Chapter 2

A Python Tour

This chapter and the several that follow give a programmer’s tour of Python: syntax and the scalar types here, then containers, control flow, functions, modules, classes, and static typing in the chapters after it. It assumes you have programming experience. You can find supplementary information in the official language documentation.

Scripting vs. Programming

The goal of Python is improved productivity. The language is designed to aid you as much as possible, while hindering you as little as possible with arbitrary rules or requirements that you use a particular set of features.
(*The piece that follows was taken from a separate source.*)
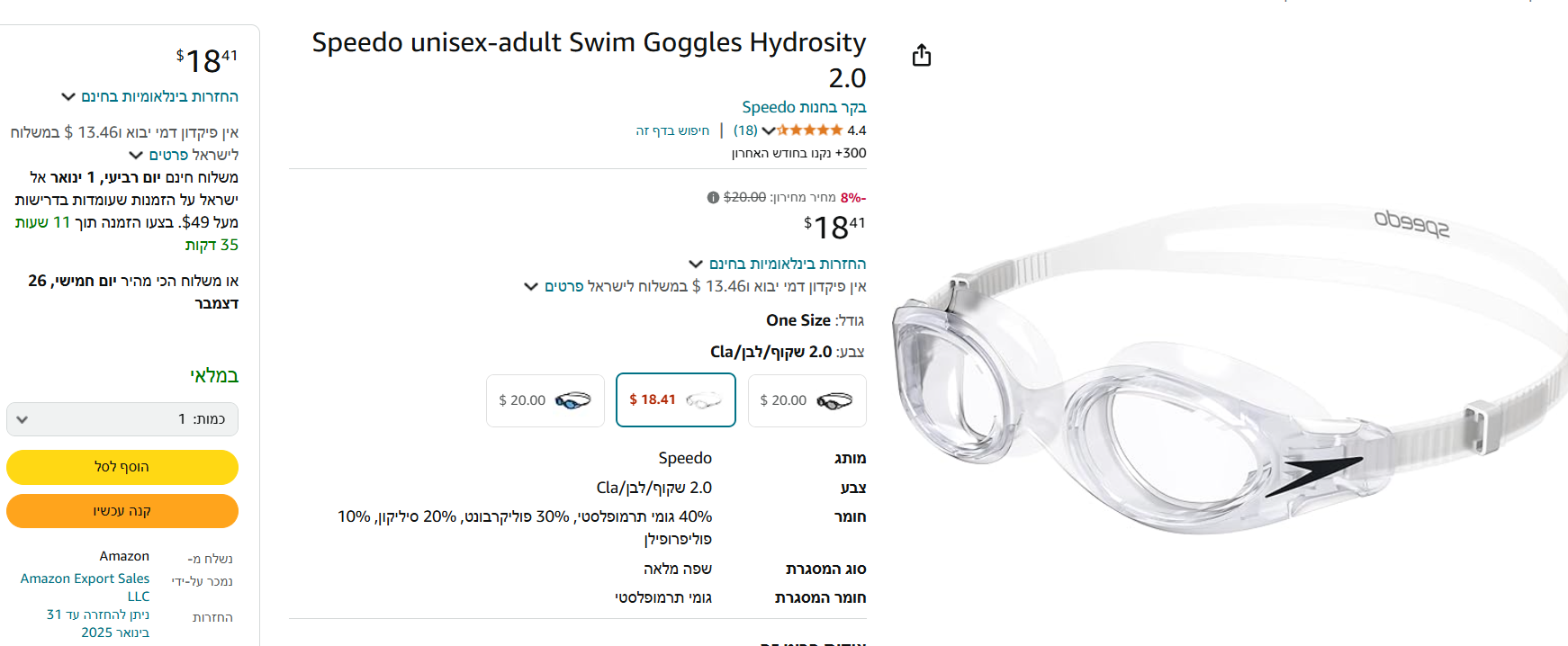The image size is (1568, 646).
Task: Click the share icon beside the product title
Action: tap(921, 56)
Python is often referred to as a scripting language, but scripting languages tend to be limiting, especially in the scope of the problems that they solve. Python is a programming language that also supports scripting. It is marvelous for scripting, and you may find yourself replacing all your batch files, shell scripts, and simple programs with Python scripts.
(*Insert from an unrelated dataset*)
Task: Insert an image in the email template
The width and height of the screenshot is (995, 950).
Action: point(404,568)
Python is clean to write; you will find that it’s quite easy to read your own code long after you’ve written it. A major factor in code readability is that scoping in Python is determined by indentation. Here is a script that runs with python if.py:

# if.py

response = "yes"
if response == "yes":
    print("affirmative")
    val = 1
print("continuing...")

The ‘#’ denotes a comment that goes until the end of the line, just like C++ and Java ‘//’ comments.

In a C/C++ if, you are required to use parentheses around the conditional. Parentheses are not necessary in Python, although it won’t complain if you use them.

The conditional clause ends with a colon. This indicates that what follows will be a group of indented statements, which are the “then” part of the if statement. Here there is a print statement which sends the result to standard output, followed by an assignment to a variable named val. The subsequent statement is not indented so it is no longer part of the if. Indenting can nest to any level, just like curly braces in C++ or Java, but unlike those languages there is no option (and no argument) about where the braces are placed; the compiler forces everyone’s code to be formatted the same way, which is one of the main reasons for Python’s consistent readability.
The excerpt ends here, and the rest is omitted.